La conclusion de ma recherche est que le meilleur moyen de communication entre allophones, quel que soit le critère adopté - précision, coût, durée d'apprentissage, égalité, aisance, etc.- est l'espéranto. Cette conclusion peut paraître surprenante, mais telle est la réalité à laquelle aboutira tout chercheur honnête s'il compare les diverses formules là où elles sont utilisées. Cette supériorité tient à des raisons d'ordre neuropsychologique (voir les chapitres VI et VII de mon ouvrage Le défi des langues, Paris: L'Harmattan, 2e éd. 1998).


Je ne vous demande ni d'introduire l'espéranto dans les instances européennes, ni d'agir pour amener les États Membres à l'inclure dans leurs programmes d'enseignement. Mais il me semble que la Commission devrait dire publiquement la vérité à son sujet.


Tous ces millions de jeunes qui passent des heures et des heures pendant une demi-douzaine d'années pour tenter d'apprendre l'anglais sans jamais arriver à le maîtriser vraiment ont le droit de savoir qu'il existe un autre moyen, au rapport efficacité/coût dix fois plus favorable, de communiquer avec des personnes d'autres origines, sur un pied de parfaite égalité (égalité impossible, pour la grande majorité, dans une langue nationale étrangère). Toutes les personnes qui voyagent, qui ont affaire à des autorités parlant une autre langue, tous les réfugiés, tous les citoyens, en fait, ont le droit de savoir que l'espéranto est une langue qui fonctionne remarquablement bien dans tous les domaines, et qu'il demande nettement moins de temps et d'efforts qu'une autre langue, pour une plus grande richesse d'expression (en moyenne, à âge égal et à nombre égal d'heures hebdomadaires, six mois d'espéranto donnent une capacité de communication qui exige au moins six ans dans le cas de l'anglais).

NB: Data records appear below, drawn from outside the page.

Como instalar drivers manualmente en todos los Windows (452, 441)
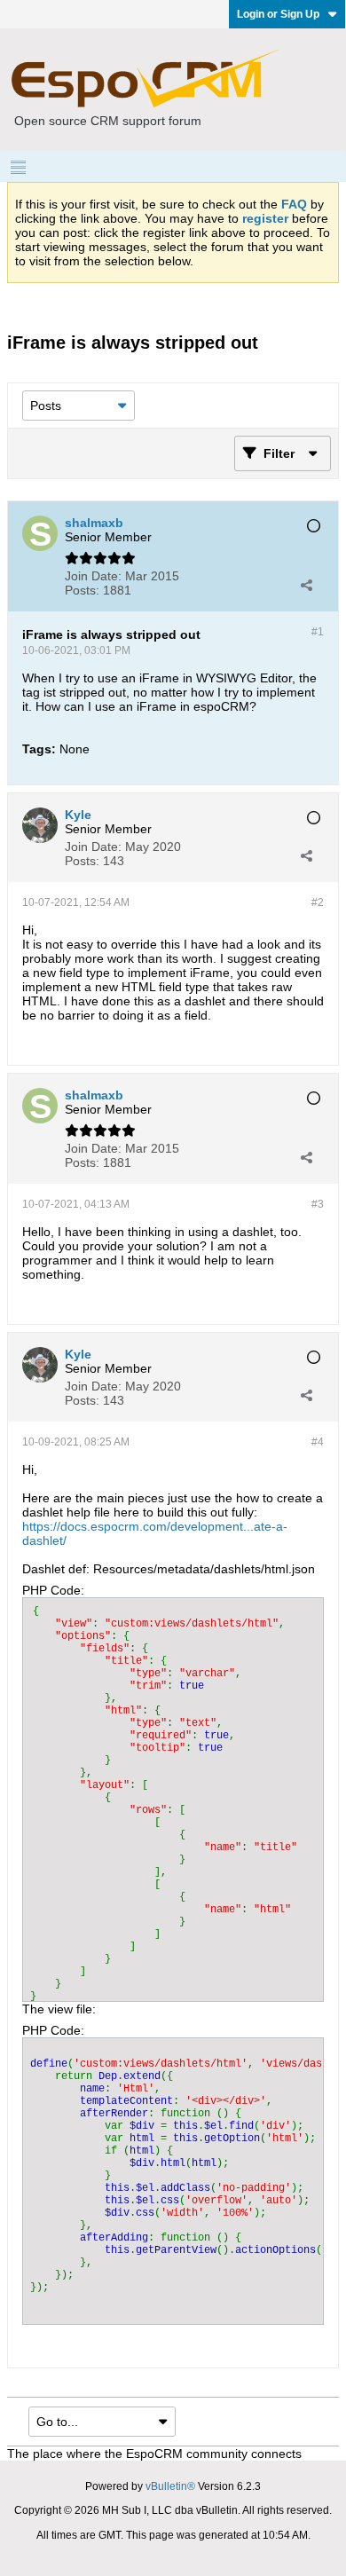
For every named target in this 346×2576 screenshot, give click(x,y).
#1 (317, 632)
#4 (317, 1442)
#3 (317, 1204)
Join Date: (93, 576)
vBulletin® (170, 2486)
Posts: (82, 590)
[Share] (306, 584)
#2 (317, 902)
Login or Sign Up (278, 14)
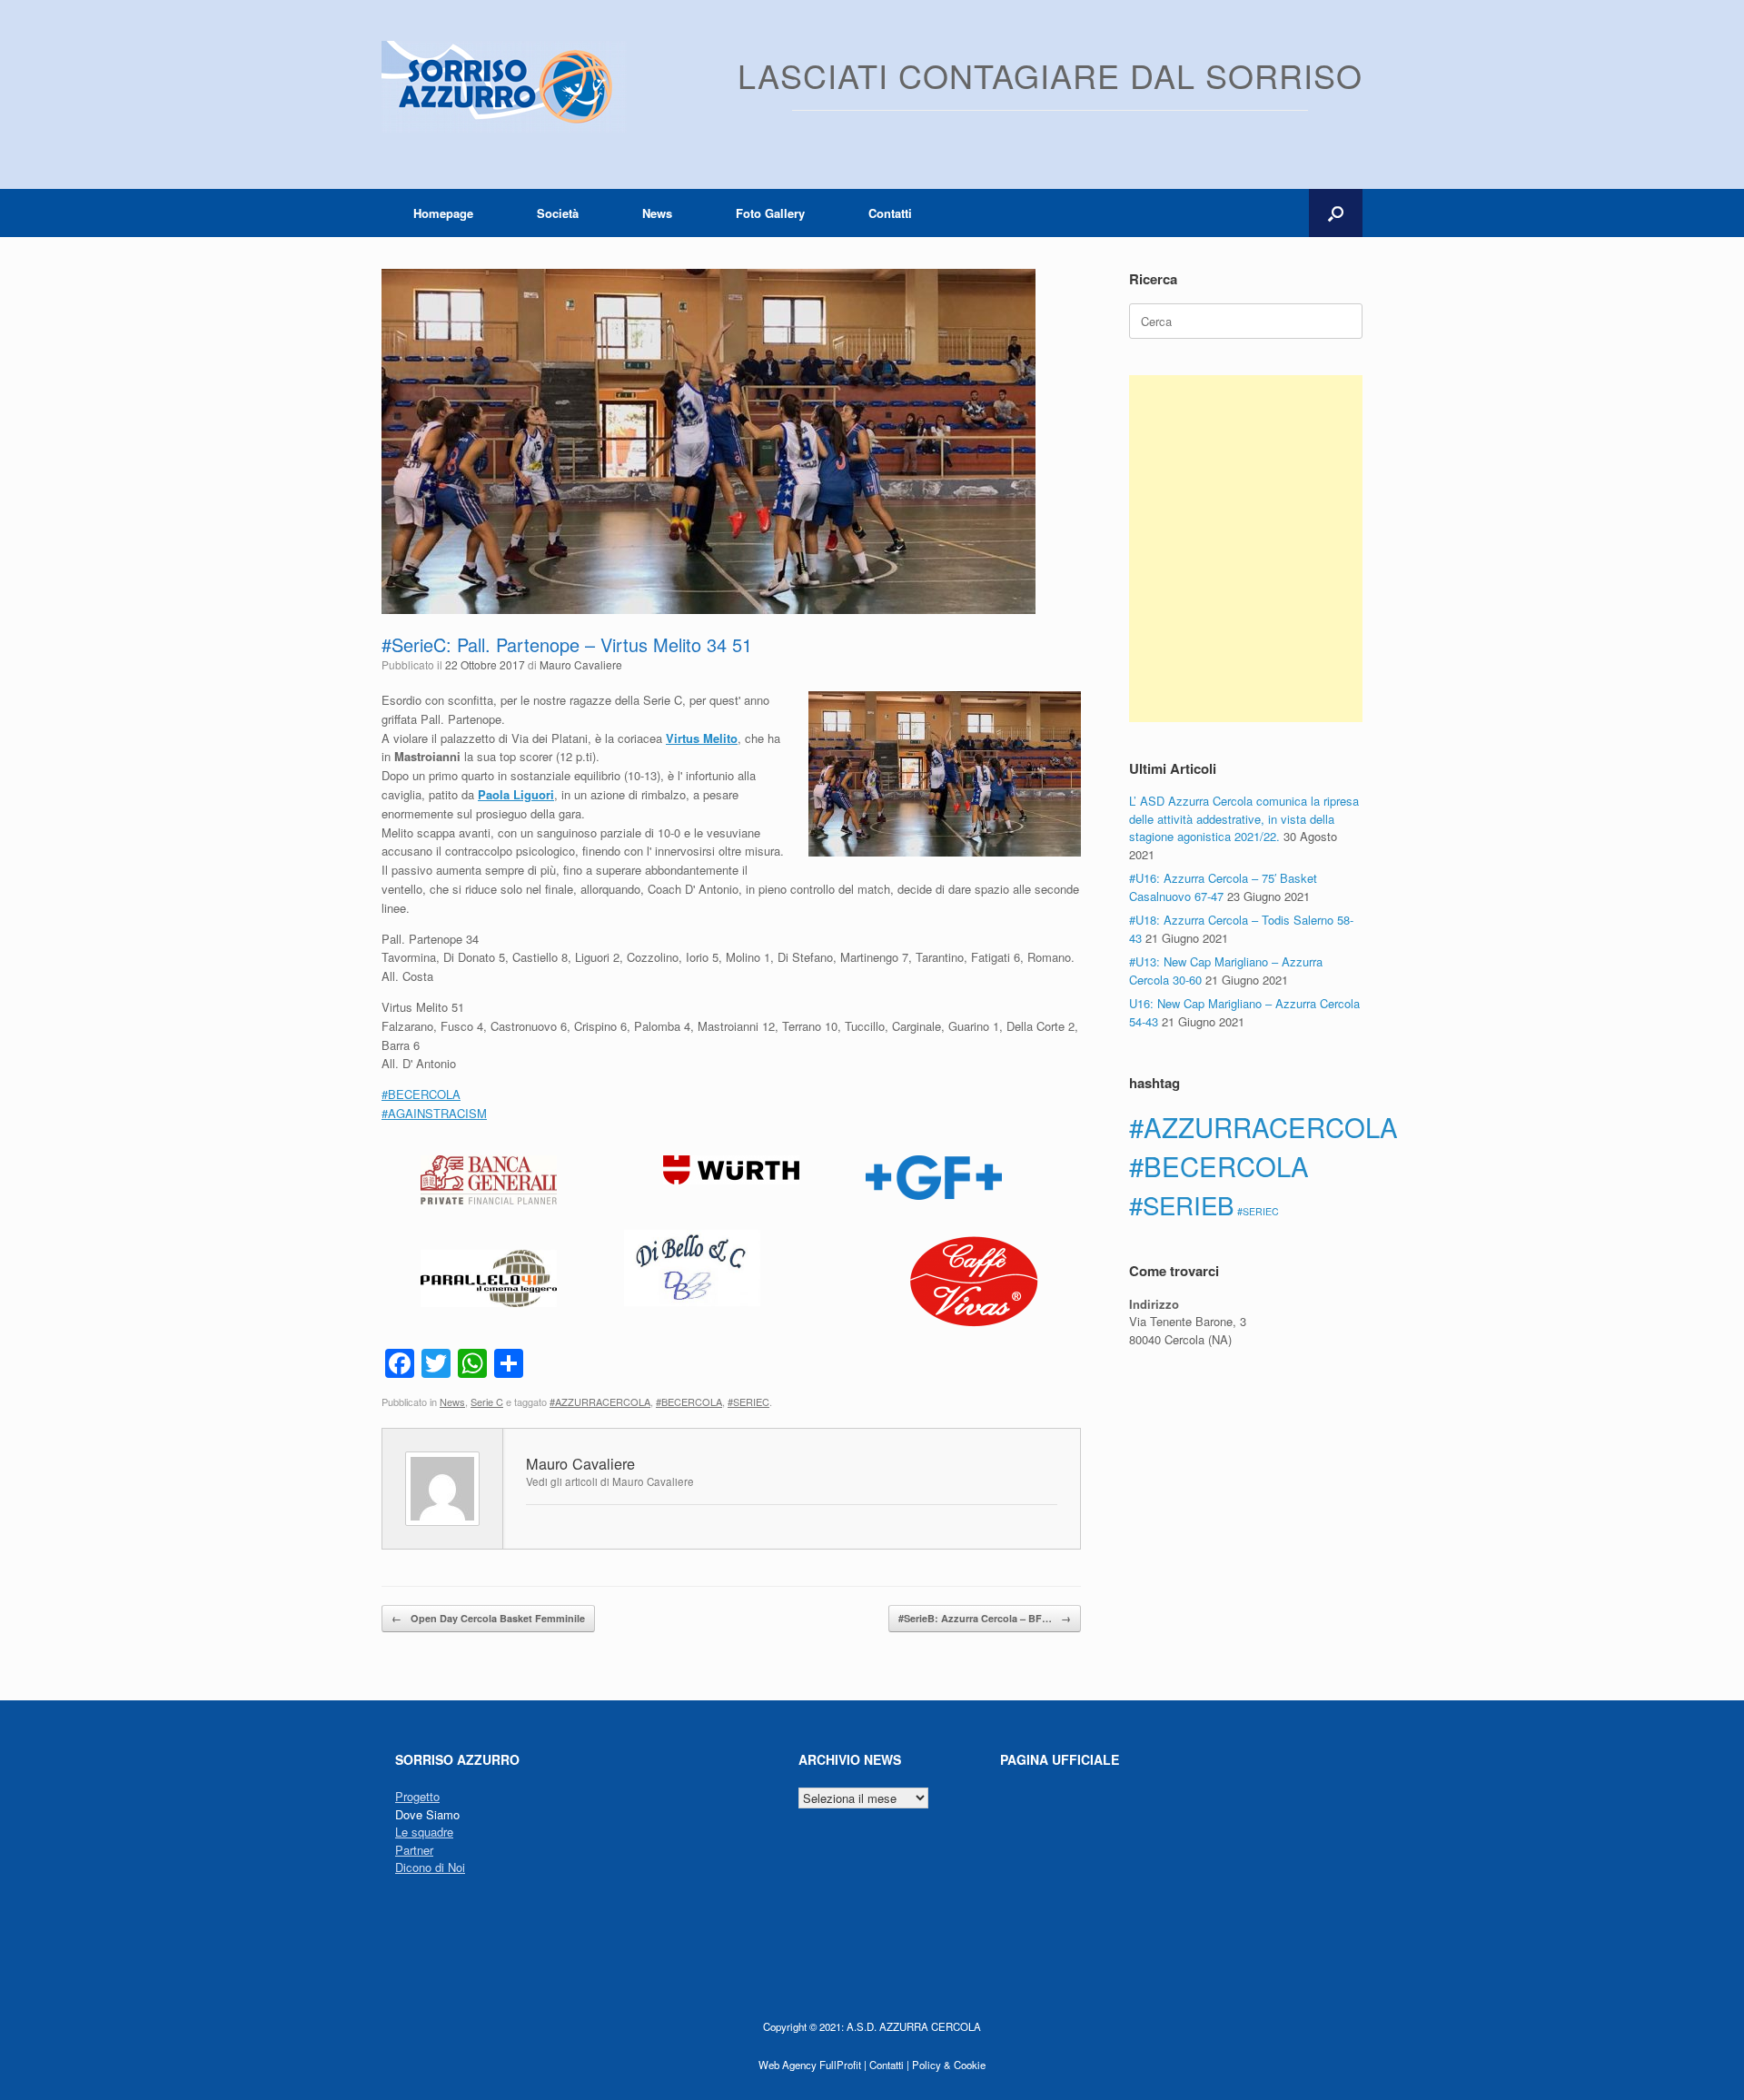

Une action d'information de ce genre irait dans le sens du multilinguisme que vous préconisez à juste titre. En effet, l'étude de la collectivité espérantophone révèle qu'elle contient proportionnellement plus de polyglottes qu'un échantillon aléatoire de population de même niveau social et de même niveau d'instruction. S'il en est ainsi, c'est, semble-t-il, parce que l'espéranto donne aux jeunes le goût des cultures étrangères, et donc des langues, et aussi parce qu'il offre la meilleure pédagogie disponible pour préparer aux autres acquisitions linguistiques (voir la section "Le meilleur tremplin pour l'étude des langues" du Défi des langues, op.cit., pp. 319-324). Si l'on veut que les Européens apprennent les langues les uns des autres, la meilleure formule serait donc: six mois d'espéranto suivis de cinq ou six années d'une autre langue. La situation présente, qui donne à l'anglais une place disproportionnée (première langue étrangère pour plus de 95% des élèves), pèche autant contre la démocratie que contre le bon sens, du moment que le passage par l'espéranto a fait ses preuves (voir notamment les recherches de l'Université de Paderborn, Prof. Helmar Frank). L'observation des milieux où l'on communique en espéranto montre que cette langue ne présente que des avantages et aucun inconvénient.


Si vous avez des faits à opposer à ceux que ma recherche a révélés, je vous saurais gré de me les communiquer. Mais si, comme je le crois, une recherche que vous feriez entreprendre aux fins de vérification confirme mes résultats, ne croyez-vous pas qu'il est moralement inadmissible de laisser les citoyens européens dans l'ignorance? Il est d'ailleurs moralement inadmissible, et, à long terme, politiquement absurde, que les personnes disposant du pouvoir de décision dans les instances européennes continuent à tenir au sujet de l'espéranto des propos qui trahissent une méconnaissance totale de la question et une tendance, dangereuse pour la démocratie et pour l'équité, à définir leur position à partir de on-dit, de préjugés, d'idées reçues et non d'études objectives.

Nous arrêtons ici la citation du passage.